Değerli okurlar merhaba,Piyasalar bu eylül ayında iki büyük başlığa odaklanmış durumda.
Birincisi, her zamanki gibi ABD Merkez Bankası’nın (Fed) alacağı faiz kararı. Hani bizde bir laf vardır ya, “ABD’de Fed hapşırsa, biz burada nezle oluruz” diye. İşte tam öyle bir dönemden geçiyoruz.
İkincisi ise bize çok daha yakın: Kur Korumalı Mevduat’ın (KKM) sonlanması.
Fed’den başlayalım. Enflasyonun düşüşe geçmesi, işgücü piyasasının da yumuşamasıyla birlikte, eylülde bir faiz indirimi olasılığı masada. Piyasalar bunu şimdiden fiyatlıyor. Doların zayıflaması, borsaların canlanması, altının değer kazanması…
Dolar tarafında gevşeme ihtimali çok konuşuluyor.
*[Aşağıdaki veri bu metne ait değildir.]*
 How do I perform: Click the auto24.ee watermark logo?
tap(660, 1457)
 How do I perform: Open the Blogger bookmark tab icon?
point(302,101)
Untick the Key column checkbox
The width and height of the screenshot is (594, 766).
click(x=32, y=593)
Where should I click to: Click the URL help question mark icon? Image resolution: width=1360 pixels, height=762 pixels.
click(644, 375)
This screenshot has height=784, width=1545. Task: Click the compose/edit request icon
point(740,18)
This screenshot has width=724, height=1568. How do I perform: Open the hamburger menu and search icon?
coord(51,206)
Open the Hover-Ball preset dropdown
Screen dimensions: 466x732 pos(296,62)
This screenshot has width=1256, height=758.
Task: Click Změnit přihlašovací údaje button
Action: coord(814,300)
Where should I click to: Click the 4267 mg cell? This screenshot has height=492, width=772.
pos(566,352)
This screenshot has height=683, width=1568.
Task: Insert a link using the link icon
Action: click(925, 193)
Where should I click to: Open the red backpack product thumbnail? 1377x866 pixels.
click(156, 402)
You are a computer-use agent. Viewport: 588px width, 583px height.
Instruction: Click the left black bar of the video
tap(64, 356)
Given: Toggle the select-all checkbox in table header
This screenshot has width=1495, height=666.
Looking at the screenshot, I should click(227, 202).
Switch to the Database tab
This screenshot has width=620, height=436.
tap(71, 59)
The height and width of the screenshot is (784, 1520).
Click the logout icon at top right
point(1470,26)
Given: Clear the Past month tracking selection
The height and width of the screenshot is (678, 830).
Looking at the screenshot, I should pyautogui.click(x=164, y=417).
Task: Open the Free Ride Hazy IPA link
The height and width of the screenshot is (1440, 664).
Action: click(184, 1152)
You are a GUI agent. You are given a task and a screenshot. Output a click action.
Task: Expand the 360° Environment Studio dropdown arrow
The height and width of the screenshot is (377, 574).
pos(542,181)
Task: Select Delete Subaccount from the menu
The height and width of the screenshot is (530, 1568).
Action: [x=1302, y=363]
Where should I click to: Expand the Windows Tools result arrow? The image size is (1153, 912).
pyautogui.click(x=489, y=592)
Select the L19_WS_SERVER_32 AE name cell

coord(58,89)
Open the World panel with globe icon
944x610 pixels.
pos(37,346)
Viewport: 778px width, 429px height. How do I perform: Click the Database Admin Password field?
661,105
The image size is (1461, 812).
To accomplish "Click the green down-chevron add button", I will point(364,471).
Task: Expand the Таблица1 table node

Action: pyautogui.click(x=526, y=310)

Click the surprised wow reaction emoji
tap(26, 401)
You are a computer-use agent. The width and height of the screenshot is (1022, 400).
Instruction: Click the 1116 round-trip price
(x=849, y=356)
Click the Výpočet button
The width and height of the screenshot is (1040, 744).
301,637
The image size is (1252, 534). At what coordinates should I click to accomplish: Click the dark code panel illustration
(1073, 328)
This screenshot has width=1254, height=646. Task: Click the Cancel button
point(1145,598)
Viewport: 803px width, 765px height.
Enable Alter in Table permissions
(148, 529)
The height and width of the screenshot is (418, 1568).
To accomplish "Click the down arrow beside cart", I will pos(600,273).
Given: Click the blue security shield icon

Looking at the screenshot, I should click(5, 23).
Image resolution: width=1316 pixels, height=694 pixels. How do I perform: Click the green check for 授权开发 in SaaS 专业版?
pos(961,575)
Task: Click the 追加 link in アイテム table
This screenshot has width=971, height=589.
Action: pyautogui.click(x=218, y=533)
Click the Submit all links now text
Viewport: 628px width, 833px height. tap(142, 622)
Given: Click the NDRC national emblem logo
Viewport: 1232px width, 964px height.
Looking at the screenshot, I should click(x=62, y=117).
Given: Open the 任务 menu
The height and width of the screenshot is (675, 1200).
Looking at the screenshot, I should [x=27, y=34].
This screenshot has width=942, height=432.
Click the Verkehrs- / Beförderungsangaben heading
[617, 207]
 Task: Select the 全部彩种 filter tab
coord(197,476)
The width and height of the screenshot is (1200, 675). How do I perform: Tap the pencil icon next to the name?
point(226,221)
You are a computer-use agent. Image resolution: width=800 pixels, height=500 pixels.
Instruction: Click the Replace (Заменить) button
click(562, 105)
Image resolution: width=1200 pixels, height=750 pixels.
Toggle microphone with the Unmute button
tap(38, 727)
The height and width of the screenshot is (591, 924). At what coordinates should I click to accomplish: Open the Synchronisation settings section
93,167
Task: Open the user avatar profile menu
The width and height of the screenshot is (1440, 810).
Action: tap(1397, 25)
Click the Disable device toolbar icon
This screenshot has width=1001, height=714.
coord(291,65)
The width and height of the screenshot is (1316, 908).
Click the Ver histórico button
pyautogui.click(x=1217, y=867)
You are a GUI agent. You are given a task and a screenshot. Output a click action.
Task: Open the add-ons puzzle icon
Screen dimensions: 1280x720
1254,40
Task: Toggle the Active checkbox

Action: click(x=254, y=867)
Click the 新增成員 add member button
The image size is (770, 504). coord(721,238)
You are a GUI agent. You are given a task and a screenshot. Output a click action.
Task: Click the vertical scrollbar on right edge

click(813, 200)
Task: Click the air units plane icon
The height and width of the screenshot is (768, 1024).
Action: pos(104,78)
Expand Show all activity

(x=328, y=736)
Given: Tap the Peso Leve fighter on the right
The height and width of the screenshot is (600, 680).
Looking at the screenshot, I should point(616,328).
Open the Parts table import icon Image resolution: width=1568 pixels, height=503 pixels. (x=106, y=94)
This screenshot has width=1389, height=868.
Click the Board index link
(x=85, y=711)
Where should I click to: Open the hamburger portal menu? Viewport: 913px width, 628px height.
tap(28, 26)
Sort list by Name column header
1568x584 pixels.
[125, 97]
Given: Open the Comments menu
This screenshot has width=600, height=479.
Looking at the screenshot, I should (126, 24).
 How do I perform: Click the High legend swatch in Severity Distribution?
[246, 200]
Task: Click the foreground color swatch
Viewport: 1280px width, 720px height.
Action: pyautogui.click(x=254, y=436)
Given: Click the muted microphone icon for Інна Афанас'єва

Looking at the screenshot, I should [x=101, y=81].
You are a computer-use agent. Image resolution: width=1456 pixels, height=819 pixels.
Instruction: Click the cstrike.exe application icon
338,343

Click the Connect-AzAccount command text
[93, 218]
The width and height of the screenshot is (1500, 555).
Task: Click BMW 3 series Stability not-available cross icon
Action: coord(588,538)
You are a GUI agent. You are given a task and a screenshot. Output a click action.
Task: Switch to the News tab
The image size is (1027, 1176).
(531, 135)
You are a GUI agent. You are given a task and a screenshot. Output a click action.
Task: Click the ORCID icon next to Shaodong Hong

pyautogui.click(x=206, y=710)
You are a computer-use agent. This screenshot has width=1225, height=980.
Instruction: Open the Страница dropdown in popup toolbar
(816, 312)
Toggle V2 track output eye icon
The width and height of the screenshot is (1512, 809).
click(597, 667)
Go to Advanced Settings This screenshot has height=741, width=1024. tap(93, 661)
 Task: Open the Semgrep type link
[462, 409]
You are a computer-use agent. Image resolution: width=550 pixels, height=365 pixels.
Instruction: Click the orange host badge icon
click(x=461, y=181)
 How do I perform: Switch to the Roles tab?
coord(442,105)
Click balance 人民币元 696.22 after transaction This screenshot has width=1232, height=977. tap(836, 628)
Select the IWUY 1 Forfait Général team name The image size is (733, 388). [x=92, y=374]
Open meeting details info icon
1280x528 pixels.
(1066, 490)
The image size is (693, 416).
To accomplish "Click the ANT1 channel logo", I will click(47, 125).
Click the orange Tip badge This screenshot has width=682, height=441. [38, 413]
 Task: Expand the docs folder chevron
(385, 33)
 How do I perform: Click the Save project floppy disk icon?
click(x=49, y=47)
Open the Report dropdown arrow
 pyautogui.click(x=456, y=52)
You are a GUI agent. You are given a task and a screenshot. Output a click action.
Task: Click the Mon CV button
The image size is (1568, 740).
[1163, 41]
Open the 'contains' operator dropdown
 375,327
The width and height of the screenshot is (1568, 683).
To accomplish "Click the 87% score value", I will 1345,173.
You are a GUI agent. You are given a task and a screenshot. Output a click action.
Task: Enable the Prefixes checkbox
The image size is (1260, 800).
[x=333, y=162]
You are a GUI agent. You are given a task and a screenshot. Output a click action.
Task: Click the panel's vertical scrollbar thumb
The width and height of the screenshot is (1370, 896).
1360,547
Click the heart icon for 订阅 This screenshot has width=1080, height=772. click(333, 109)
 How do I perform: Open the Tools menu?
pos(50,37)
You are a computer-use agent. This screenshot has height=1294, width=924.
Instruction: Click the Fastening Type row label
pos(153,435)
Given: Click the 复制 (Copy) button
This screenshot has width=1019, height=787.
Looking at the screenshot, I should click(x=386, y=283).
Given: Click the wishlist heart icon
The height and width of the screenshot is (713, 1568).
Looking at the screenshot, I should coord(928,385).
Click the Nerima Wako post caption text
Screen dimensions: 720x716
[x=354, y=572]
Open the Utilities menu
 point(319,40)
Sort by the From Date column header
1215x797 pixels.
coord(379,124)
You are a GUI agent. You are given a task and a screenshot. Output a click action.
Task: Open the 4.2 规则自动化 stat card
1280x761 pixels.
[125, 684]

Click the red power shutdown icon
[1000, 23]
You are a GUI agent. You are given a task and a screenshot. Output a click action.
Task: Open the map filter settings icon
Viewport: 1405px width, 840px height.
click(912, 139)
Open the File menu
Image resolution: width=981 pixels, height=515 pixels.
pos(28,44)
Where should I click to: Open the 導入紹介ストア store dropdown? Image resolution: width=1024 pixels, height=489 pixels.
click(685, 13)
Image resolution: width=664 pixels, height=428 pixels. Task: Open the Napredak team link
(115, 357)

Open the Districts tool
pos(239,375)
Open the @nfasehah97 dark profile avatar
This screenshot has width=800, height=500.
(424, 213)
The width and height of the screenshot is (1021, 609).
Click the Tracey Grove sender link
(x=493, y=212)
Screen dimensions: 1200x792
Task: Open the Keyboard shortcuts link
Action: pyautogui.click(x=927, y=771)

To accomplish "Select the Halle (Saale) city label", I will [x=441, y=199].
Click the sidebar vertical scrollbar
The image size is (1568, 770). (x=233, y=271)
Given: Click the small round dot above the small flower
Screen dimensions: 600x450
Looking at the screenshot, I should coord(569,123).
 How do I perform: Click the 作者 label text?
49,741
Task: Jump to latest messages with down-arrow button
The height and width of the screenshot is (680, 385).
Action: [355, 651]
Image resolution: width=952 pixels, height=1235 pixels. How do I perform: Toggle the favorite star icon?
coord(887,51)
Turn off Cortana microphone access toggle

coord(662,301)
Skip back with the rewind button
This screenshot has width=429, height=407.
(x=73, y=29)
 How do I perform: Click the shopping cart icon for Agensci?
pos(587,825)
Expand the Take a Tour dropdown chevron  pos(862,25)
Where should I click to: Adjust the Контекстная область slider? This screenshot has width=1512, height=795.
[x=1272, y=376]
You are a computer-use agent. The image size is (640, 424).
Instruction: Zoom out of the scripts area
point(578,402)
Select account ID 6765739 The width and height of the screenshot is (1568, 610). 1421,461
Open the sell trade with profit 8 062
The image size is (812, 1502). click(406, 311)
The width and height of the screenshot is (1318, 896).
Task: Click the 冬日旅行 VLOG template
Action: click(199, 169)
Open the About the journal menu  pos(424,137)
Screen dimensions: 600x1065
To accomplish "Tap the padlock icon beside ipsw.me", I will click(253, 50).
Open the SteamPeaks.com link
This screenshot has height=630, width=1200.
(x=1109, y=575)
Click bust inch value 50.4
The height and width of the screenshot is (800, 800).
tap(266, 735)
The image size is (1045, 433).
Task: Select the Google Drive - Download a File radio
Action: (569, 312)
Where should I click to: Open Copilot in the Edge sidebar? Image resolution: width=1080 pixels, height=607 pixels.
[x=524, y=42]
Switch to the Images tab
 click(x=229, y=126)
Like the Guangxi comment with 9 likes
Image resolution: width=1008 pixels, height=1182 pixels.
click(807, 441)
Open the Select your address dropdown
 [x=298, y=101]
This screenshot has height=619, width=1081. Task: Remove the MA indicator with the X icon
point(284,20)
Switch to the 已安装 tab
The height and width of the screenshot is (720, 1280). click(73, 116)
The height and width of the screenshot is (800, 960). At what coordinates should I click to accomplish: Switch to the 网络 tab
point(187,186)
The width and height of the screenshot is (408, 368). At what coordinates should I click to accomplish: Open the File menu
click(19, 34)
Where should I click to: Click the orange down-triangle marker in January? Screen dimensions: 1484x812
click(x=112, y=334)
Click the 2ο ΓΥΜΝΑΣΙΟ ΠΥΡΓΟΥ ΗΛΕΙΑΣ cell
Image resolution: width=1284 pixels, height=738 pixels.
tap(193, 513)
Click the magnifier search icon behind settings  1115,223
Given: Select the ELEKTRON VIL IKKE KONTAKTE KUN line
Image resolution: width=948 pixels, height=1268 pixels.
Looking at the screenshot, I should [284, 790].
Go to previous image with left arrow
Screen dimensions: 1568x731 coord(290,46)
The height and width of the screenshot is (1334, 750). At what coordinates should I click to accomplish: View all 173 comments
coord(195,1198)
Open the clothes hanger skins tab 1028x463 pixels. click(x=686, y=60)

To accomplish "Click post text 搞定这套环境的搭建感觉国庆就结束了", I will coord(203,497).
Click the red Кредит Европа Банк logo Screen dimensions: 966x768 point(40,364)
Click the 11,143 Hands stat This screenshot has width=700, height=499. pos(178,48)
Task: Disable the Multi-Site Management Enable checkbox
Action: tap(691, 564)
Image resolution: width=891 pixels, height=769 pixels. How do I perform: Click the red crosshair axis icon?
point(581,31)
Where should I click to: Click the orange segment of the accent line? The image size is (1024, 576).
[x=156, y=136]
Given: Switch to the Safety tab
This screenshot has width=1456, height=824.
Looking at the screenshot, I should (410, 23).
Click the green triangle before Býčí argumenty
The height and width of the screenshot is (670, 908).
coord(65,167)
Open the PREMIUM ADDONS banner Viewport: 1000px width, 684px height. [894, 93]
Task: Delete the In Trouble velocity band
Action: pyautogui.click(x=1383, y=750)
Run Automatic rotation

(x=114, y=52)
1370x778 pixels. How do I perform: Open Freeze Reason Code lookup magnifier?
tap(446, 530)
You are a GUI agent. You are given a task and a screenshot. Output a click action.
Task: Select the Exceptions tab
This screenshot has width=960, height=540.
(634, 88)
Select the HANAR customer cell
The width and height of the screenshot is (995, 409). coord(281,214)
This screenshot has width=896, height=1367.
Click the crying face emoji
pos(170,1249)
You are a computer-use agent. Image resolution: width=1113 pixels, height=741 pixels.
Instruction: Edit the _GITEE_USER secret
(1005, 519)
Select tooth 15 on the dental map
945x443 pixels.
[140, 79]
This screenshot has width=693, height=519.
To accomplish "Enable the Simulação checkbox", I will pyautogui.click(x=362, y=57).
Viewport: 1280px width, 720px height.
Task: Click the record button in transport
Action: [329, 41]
Doların güç kaybetmesi, bizim gibi gelişmekte olan ülkeler için sermaye girişlerini hızlandırabilir. Türk lirası da bu rüzgârdan olumlu etkilenebilir.
Borsalar zaten beklentiyi önden satın aldı. Özellikle teknoloji hisseleri, ucuz finansman kokusunu uzaktan alıp şimdiden yükselişe geçti. Risk iştahı artarsa, bu dalga Avrupa ve Asya’ya da yayılacak.
Altın ve emtia ise kazançlı çıkabilir. Dolar zayıflarsa, altın yeniden güvenli liman parıltısını gösterecek. Petrol de küresel büyüme beklentilerinin seyrine göre hareket edecek.
Bu senaryoyu daha önce çok gördük. Ama asıl belirleyici olan Fed’in “sonrası” olacak: Tek seferlik mi indirilecek, yoksa yeni bir gevşeme döngüsü mü başlayacak?
Gelelim bize. Türkiye’de KKM uygulaması, aslında yüksek enflasyon ve kur baskısı döneminde bir can simidiydi. Döviz talebini frenledi, ama aynı zamanda bütçeye de ciddi yük bindirdi. Şimdi KKM’den çıkış sürecindeyiz. Bu, ekonominin artık daha piyasa mekanizmalarıyla yol alacağı bir döneme geçiş anlamına geliyor.
Bu noktada Fed’in faiz indirimi bize ekstra nefes olabilir. Çünkü dışarıdan sermaye girişinin arttığı, doların küresel olarak değer kaybettiği bir ortam, KKM sonrası geçişi daha yumuşak hale getirebilir. TCMB de böylece hem enflasyonla mücadeleye devam ederken, hem de kur istikrarını gözetmekte biraz daha rahat bir alan bulabilir.
Ama altını çizmek lazım: KKM’nin bitişi tek başına bir sihirli değnek değil. Fed’in indirimi de öyle. Eğer içeride sıkı para politikası kararlılıkla sürdürülmezse, mali disiplin sağlanmazsa ve yapısal reformlara gidilmezse, bu fırsatlar yine elimizden uçar.
Özetle: Eylül ayı hem dünyada hem Türkiye’de yeni bir sayfanın habercisi olabilir. Fed’in faiz indirimi küresel piyasalara moral verirken, KKM’nin bitişi Türkiye’de ekonominin daha sağlıklı bir zemine oturtulması için kritik bir eşik olacak. Ama unutmayalım: Fed rüzgârı arkamızdan estirebilir, fakat rotayı çizmek bize düşüyor.
Hepinize umut dolu bir ülke ve mutlu yarınlar diliyorum.